Task statement → Starting with the line containing "Select the 'eBay.com, E-trade.com' cell" and going on through the line containing "Task: Dismiss the Used space notice", return the lines of the data below exactly, and only those.

(Data excerpts begins)

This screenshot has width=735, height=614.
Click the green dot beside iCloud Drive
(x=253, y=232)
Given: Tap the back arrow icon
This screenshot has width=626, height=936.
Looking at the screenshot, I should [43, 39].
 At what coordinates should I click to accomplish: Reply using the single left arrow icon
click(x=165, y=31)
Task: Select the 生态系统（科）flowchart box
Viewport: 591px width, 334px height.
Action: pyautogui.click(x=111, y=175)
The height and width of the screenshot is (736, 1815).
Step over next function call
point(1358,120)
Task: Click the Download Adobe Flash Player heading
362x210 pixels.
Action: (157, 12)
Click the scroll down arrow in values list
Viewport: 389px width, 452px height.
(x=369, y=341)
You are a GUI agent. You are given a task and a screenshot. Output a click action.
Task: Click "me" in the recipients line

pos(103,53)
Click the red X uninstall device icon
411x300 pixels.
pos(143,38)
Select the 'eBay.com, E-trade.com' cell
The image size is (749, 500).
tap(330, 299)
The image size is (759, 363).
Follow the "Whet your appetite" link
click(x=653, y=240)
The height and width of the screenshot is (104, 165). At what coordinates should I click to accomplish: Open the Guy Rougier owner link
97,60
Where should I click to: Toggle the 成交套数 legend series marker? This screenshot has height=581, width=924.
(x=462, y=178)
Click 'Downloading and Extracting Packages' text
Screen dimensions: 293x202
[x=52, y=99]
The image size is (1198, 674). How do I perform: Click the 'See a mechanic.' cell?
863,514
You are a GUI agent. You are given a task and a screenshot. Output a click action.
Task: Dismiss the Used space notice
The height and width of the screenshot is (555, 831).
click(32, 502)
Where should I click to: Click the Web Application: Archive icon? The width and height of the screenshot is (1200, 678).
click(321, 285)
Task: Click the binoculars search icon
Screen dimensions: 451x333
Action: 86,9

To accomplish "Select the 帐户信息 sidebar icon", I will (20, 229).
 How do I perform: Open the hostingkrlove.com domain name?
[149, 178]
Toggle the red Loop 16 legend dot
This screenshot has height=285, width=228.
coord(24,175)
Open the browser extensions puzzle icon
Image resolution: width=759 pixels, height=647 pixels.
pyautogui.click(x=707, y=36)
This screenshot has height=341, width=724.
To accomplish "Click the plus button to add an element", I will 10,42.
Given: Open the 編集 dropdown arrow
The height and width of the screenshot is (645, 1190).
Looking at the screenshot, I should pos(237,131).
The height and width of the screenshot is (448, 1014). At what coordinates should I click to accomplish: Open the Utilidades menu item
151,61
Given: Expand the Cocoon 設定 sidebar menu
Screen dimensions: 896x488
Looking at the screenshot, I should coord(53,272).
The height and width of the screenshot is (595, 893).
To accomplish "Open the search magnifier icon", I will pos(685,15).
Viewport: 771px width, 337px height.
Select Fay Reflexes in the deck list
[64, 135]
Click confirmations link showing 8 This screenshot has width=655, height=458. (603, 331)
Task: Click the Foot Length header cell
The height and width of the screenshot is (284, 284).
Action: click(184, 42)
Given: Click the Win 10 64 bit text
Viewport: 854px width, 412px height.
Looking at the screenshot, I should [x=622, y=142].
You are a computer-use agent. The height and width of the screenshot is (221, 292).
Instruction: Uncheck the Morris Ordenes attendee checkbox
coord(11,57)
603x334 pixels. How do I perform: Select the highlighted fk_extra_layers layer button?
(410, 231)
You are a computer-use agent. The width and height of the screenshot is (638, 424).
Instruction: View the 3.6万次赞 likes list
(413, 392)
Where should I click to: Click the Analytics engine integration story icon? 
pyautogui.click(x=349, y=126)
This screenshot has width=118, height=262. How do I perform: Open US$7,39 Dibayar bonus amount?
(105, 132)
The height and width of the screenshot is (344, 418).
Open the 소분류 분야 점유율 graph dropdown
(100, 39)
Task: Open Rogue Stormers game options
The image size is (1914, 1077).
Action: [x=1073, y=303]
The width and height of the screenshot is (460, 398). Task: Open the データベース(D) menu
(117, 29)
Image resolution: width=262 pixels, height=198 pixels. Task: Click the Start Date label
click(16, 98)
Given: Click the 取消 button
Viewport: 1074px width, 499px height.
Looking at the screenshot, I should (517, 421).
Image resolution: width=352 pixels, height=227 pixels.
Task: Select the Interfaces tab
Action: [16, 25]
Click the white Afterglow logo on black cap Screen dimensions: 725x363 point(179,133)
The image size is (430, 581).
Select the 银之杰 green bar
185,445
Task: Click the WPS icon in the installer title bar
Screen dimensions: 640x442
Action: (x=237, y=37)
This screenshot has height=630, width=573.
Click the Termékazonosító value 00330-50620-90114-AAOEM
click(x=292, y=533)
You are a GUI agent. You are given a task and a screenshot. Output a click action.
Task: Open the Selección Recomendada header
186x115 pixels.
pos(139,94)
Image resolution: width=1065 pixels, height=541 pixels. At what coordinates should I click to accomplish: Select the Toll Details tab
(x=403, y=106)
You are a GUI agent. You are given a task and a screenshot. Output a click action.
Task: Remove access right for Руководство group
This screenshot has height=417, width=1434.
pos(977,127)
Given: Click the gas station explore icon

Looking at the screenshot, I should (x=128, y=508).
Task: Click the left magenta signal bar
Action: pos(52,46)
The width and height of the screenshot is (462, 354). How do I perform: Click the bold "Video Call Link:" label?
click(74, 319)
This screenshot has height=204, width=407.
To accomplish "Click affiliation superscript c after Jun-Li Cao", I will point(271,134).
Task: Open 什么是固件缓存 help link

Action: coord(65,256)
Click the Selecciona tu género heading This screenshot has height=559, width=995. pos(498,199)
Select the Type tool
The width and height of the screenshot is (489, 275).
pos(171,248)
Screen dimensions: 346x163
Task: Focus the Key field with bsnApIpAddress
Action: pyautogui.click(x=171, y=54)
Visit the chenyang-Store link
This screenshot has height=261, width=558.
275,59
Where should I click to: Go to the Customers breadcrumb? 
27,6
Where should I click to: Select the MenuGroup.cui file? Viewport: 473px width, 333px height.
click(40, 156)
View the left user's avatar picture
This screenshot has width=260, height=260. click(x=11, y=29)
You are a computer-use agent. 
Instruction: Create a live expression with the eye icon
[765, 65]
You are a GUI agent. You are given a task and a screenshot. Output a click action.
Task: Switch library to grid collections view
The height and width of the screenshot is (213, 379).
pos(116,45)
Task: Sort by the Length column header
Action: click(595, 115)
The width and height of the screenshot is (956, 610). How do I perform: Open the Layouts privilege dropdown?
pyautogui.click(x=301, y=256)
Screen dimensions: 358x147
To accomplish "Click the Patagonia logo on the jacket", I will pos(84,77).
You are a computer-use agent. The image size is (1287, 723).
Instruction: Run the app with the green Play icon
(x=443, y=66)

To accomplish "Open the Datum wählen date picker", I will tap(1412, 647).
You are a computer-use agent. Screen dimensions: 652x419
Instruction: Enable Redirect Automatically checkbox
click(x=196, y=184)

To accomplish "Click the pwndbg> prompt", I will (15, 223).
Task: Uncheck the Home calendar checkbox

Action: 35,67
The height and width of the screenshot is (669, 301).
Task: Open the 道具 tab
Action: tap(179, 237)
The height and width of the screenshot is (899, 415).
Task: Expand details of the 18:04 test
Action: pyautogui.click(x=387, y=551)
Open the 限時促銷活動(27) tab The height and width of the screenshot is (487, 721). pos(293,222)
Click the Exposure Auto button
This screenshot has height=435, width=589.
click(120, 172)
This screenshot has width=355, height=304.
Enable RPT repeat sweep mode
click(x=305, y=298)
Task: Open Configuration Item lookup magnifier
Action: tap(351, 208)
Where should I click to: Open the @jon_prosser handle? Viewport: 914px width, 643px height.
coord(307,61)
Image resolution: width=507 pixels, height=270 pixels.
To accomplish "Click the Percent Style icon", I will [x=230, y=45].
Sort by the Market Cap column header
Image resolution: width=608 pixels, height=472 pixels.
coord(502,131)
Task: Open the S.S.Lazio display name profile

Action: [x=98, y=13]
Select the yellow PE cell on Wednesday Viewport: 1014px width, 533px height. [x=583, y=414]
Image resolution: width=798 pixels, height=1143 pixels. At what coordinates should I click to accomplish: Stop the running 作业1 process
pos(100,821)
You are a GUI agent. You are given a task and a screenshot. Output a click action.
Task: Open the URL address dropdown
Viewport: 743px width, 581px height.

(Data excerpts ends)

Written reply →
Select the 'eBay.com, E-trade.com' cell
The image size is (749, 500).
tap(330, 299)
The image size is (759, 363).
Follow the "Whet your appetite" link
click(x=653, y=240)
The height and width of the screenshot is (104, 165). At what coordinates should I click to accomplish: Open the Guy Rougier owner link
97,60
Where should I click to: Toggle the 成交套数 legend series marker? This screenshot has height=581, width=924.
(x=462, y=178)
Click 'Downloading and Extracting Packages' text
Screen dimensions: 293x202
[x=52, y=99]
The image size is (1198, 674). How do I perform: Click the 'See a mechanic.' cell?
863,514
You are a GUI agent. You are given a task and a screenshot. Output a click action.
Task: Dismiss the Used space notice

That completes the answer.